She tells herself she can't keep the diary. It's poison. If she stays close to it, people will keep dying. That thought gives her a sliver of hope—distance. She pulls it from her desk, not daring to look at the cover too long. The leather feels warm, pulsing, like skin.

Emily stuffs it deep into her closet, under shoeboxes and blankets. Out of sight. Out of mind.

She exhales, trembling. "You can't hurt me if I don't look at you."

The closet door rattles. Just once. Sharp. She gasps, pulling her blanket tighter. Her phone buzzes suddenly on the nightstand.

(notification: "Lily: you okay?")

Relief floods her chest.
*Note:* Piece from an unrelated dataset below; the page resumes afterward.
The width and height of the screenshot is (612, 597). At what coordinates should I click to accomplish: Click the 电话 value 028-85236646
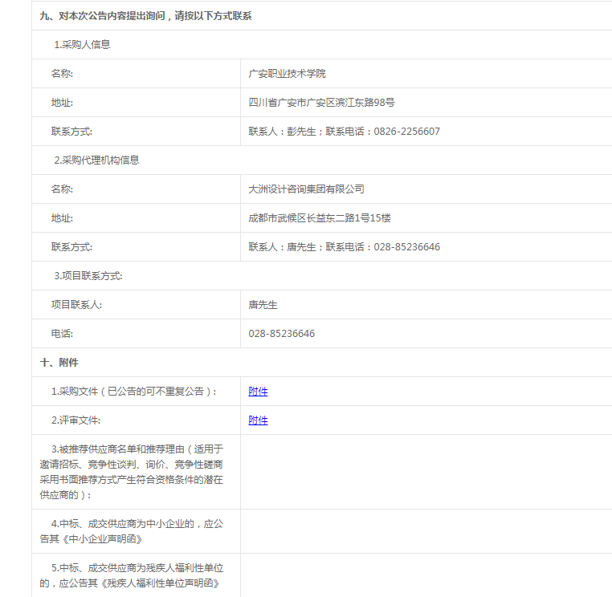pyautogui.click(x=281, y=334)
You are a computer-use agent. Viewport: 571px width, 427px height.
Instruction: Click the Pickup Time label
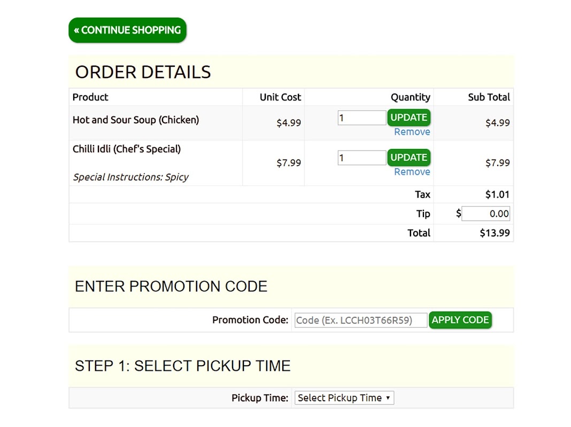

Her shaking hands snatch the phone—connection, safety, a lifeline.

But when she opens the message, it isn't words.

It's a photo. A screenshot of the news article again. Crestwood High Teacher Found Dead.
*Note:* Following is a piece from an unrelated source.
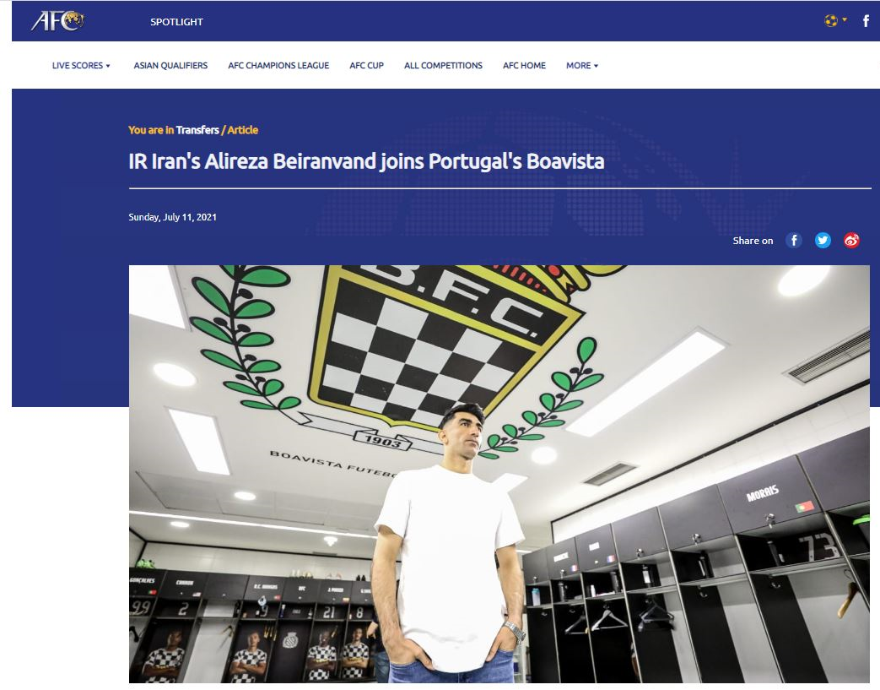Go to AFC Cup section
The width and height of the screenshot is (880, 690).
366,66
But this time—the image shifts. The teacher's smiling staff photo blinks. Her lips twitch, eyes rolling to Emily through the screen. The face begins to bleed from the eyes, red dripping over the text.

Emily screams and hurls the phone. It hits the wall, screen cracked.

Her lamp flickers. The shadows stretch, moving on their own, too long, too thin. One of them bends across the wall and tilts its head—just like her teacher used to when she'd check Emily's homework.

"No…" Emily whispers, backing up into the corner of her bed.

The closet door creaks open on its own. The diary lies on top of the pile now, glowing faintly. Its cover twitches.

Emily shakes her head violently. "No—I put you away!"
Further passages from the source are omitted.